Fast forward 14 years, my Engine Company is called to assist on a significant traffic accident with critical patients, parties trapped, and a vehicle on fire.  The initial on-scene report describes a very dynamitic and complicated incident, this is done in a cool, calm and professional manner.   It sounded exactly as if we were participating in a training exercise.  As we arrived and obtained our assignments what I witnessed was pure orchestrated professionalism.  Every firefighter on-scene was operating like a flock of ducks on water.  The fire was extinguished, extrication quickly completed, and all patients transported in under fifteen minutes from dispatch.  I was proud to be a part of and witness this professionalism in action. 
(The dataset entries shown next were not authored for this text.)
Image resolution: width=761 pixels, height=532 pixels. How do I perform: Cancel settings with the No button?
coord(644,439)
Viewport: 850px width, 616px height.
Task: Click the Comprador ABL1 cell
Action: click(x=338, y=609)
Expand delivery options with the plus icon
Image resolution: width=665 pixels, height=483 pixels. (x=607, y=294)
Situations like one described occur every single day in the fire service.  This orchestrated professionalism does not happen by accident.  It occurs because we train for these “events.”  That is right I said “events.”  We are responding to someone else’s emergency not ours.  For us these are planned events that we have trained for.  The minute we make it our emergency is the minute we began to lose our composure and decrease our level of professionalism.  The citizens we serve expect us to come and take care of their emergency and have the knowledge, skill, and ability to mitigate it in a fast, effective, and efficient manner. 
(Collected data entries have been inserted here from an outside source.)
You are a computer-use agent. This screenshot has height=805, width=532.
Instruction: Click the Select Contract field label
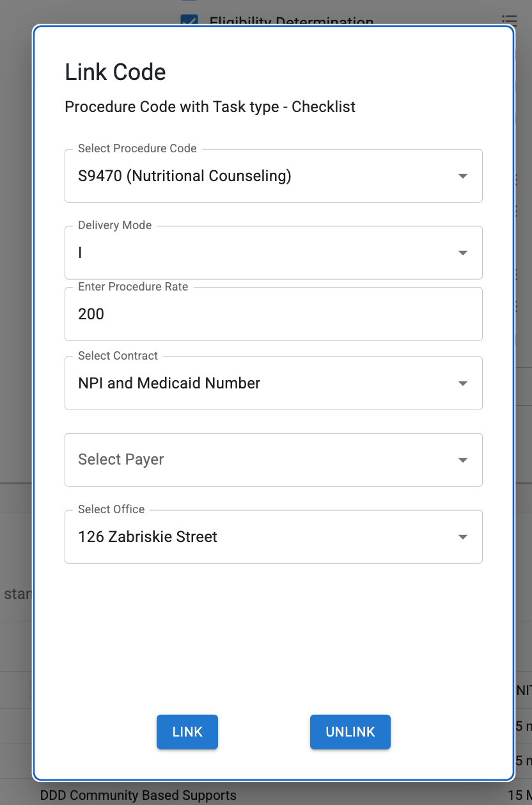[x=118, y=356]
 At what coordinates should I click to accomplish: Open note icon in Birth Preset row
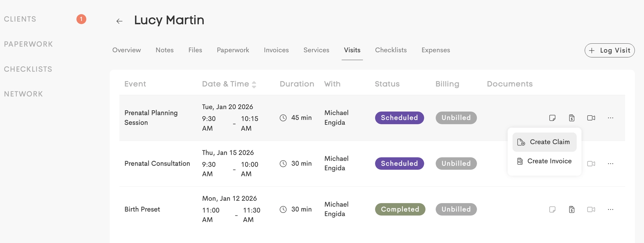pyautogui.click(x=552, y=209)
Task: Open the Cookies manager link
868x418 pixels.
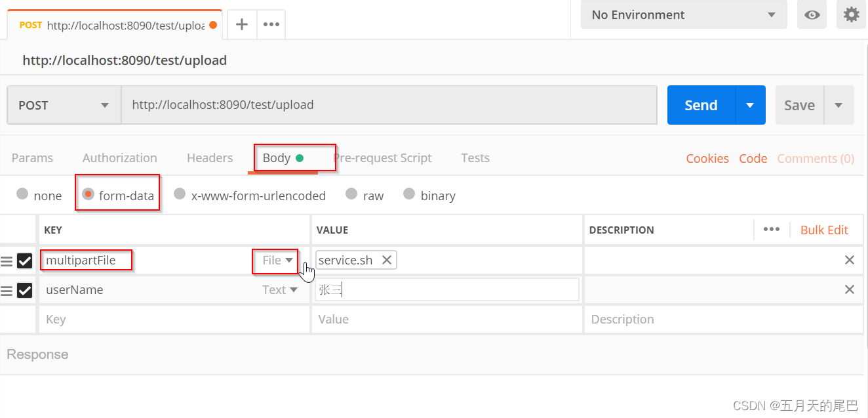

Ask yourself a couple of questions.  Are you a “Duck on Water” when you are operating at an event?  Have you properly prepared yourself or those around you to handle our citizens’ emergencies?  Aside from ensuring our skills are up to par, we also need time to train our minds on how to maintain our composure when things are moving a mile a minute.  An excellent book by Lt. Colonel Dave Grossman called “On Combat”, describes some excellent techniques to control your psychological responses to stress.  This book speaks a lot to the military and law enforcement environment, but many of the lessons transfer to our profession.

BE SMART out there and keep paddling.